When you see the incredible wealth and ostentatious lifestyles of some mega-rich Emiratis, it is easy to conflate that into a narrative describing all citizens. The magnificent architecture and some of the developments available for all to see only reinforce the perception that the citizens are very rich.
Not all Emiratis are rich, but more than 95% of Emirati citizens enjoy higher living standards than citizens in other countries. The United Arab Emirates has access to more than 10% of the world’s known oil and gas reserves, making this county the third richest globally.
The Emiratis have the third highest Gross Domestic Product Per Capita globally. It enables the governments to provide great assistance to their citizens, including free healthcare, tax-free earnings, etc.
Emiratis Are Generally Well Off
While not all Emiratis are millionaires, the wealth in the nation is spread fairly evenly.
The Gini coefficient is a scale designed to measure the amount of inequality that exists in a population.
The country with the lowest Gini Coefficient (the least number of inequalities) is Ukraine at 25%, and the one with the highest inequality rate is South Africa at 63%.
On this scale, the United Arab Emirates comes in 6th lowest level of inequality and scores an impressive 26%.
It means a better wealth and services distribution amongst the Emiratis than the other 148 countries globally.
With a Gross Domestic Product per capita of US$41,000.00 (2021), the UAE ranks in the top three wealthiest countries in the world, after Luxembourg at number two and Qatar at number one.
The following are interesting statistics regarding UAE’s wealth.
- Residents in the UAE collectively have net assets of US$925 billion.
- Of this, US$470 billion (51%) is held by High Nett Worth Individuals.
- There are 13 individuals with a Net Asset value of US$1 billion or more living in the UAE.
- Two hundred forty people have a Nett Asset Value of US$100 million or more.
- Approximately 3,800 of the nation’s residents have a wealth of more than US$2 million.
- There are approximately 88,700 people with a net asset value of $1 million or more.
- The average UAE citizen has net assets of US$99,000. It is significantly higher than the worldwide average.
- The unemployment rate is only 2.4%.
Despite the impressive numbers, approximately 19.5 percent of the population lives in poverty.
The two main centers, Abu Dhabi and Dubai, control over 83% of the UAE’s wealth. The other five emirates’ members depend on the UAE federal government for financial support.
While government aid for individuals is available, it is only granted after a full financial analysis has been conducted. The value of the family’s income, properties, the ratio of family members to rooms, rent, and health statuses are evaluated.
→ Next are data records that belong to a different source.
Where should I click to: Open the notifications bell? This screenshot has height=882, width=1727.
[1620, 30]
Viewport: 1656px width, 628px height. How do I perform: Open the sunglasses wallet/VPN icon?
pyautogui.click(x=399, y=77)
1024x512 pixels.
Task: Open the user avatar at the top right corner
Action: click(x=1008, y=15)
An underreported 16.9% of the population struggles with an income below $22 a day.
Of these, 7.2% are Emirati citizens, which works out at 1.21% of Emiratis (as opposed to non-Emirati residents) live below the poverty line
How Did The Emiratis Get So Rich?
The UAE comprises seven sheikdoms that merged to form the federation between 2 December 1971 and 10 February 1972.
The states which make up the federation are:
- Abu Dhabi
- Umm Al Quwain
- Ras al Khaimah
Originally brought together in 1820 under British colonial rule, the General Maritime Treaty of 1820 brought a period of peace and prosperity to the region.
Significant oil discoveries were made in 1966.
In 1968, the British decided to give up its control, forming the treaty.
The newfound wealth was put to various uses, with Dubai and Abu Dhabi being the most forward-thinking and prosperous.
Dubai and Abu Dhabi are the wealthiest and arguably the most important areas.
His Highness Sheikh Mohammed bin Rashid Al Maktoum, the erstwhile ruler of Dubai and Vice President of the UAE, has been particularly forward-thinking in his vision for Dubai.
It is interesting to note that while oil accounted for 24% of Dubai’s Gross Domestic Product in 1990, it only accounts for 1% of GDP sourced from oil, with the remaining 99% coming from:
- Gold trading market.
- Tourism where tourists spend more in Dubai than in any other country.
- The airport carries the third-largest passenger volumes and is the world’s busiest airport by international passenger traffic.
- Deepwater shipping port called Port Rashid.
- The Dubai International Financial Centre Tax-Free zone
- Real Estate
Abu Dhabi is the capital of the Emirati Federation.
Abu Dhabi thus holds 9% of the world’s proven oil reserves (98.2bn barrels) and almost 5% of the world’s natural gas (5.8 billion cubic meters or 200 billion cubic feet).
Revenue from oil accounts for 86% of Abu Dhabi’s Gross Domestic Product.
While Abu Dhabi has a broadening revenue base from diversified activities like tourism, the majority remains petrodollar-based. In 2009 Abu Dhabi started to invest in non-oil revenue-producing activities, including.
- Etihad airline
- Real estate
- Tax-Free Zone for residents
- The Abu Dhabi Investment Authority (ADIA), valued at US$875 billion, is the world’s wealthiest sovereign fund in terms of total asset value.
The aim is for the economy to have reduced its dependency on oil to 30% by 2030.
Is There Any Government Assistance Available For Citizens?
The level of government assistance that Emiratis enjoy are unachievable in all but a few very wealthy nations.
- Citizens are charged no tax.
- Citizens benefit from free high-quality health care.
- Fuel is subsidized.
- The government provides generous funded retirement plans.
- The government provides access to land for the building of homes with interest-free loans.
- Free higher education, even when pursued abroad.
To assist with the cost of getting married, the government gives Emirati men 70,000 dirhams ($19,000) when they marry an Emirati woman.
A debt settlement fund provides a one-time bailout to entrepreneurs who need it.
On some occasions, the UAE’s rulers have paid the debts of Emirati nationals ahead of major holidays.
While not all Emirati are millionaires, a larger percentage of the population are High Net Worth individuals, and the assistance that the government provides to Emirati’s are quite extraordinary.
The oil revenues that the country earns are being actively used to improve the life of the Emirati citizens and change the proportion of the GDP from being primarily oil-based into a more balance broad sector market.